___ SOURCE EXTRACT

AI testing - a checklist

AI testing means testing an AI system as a component in the overall system, not the model itself. The central point is the question of determinism: if the system always behaves the same with the same input, classic test methods apply unchanged. If it is non-deterministic, statistical key figures and coordinated test data sets between testers and data scientists are required.

Key Takeaways

Whether an AI system is deterministic or non-deterministic depends on the overall test strategy: With deterministic behavior, AI components change practically nothing in the test approach.
Testers and data scientists have overlapping activities when creating test data, which is why close exchange between the two roles can directly improve the quality of the training data.
Basic statistical knowledge is no longer a nice-to-have for testers because AI systems only deliver functional outputs with a certain probability by design and classic pass/fail logic alone is not sufficient.
Model updates require separate, smaller test data sets to ensure that a system does not develop in an uncontrolled manner in an undesirable direction after retraining.

The most important question first: Is the system deterministic?

______
___ MATERIAL PROVIDED

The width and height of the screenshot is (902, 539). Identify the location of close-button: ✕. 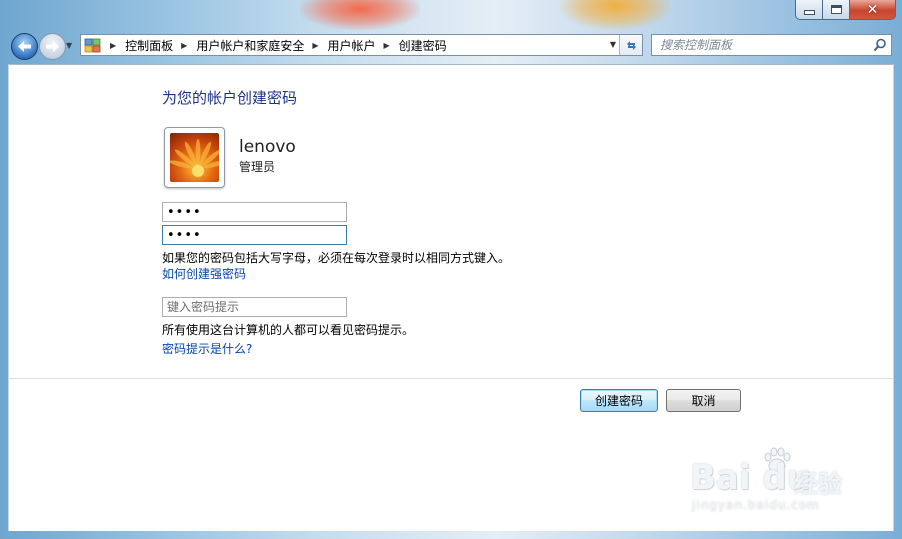
(873, 10).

______

◆ **THE PROBLEM**
Please translate this sentence from the AI testing checklist into Spanish: "AI testing means testing an AI system as a component in the overall system, not the model itself."

◆ **OUTPUT FOR THIS TASK**
Las pruebas de IA consisten en probar un sistema de IA como componente del sistema global, no el modelo en sí.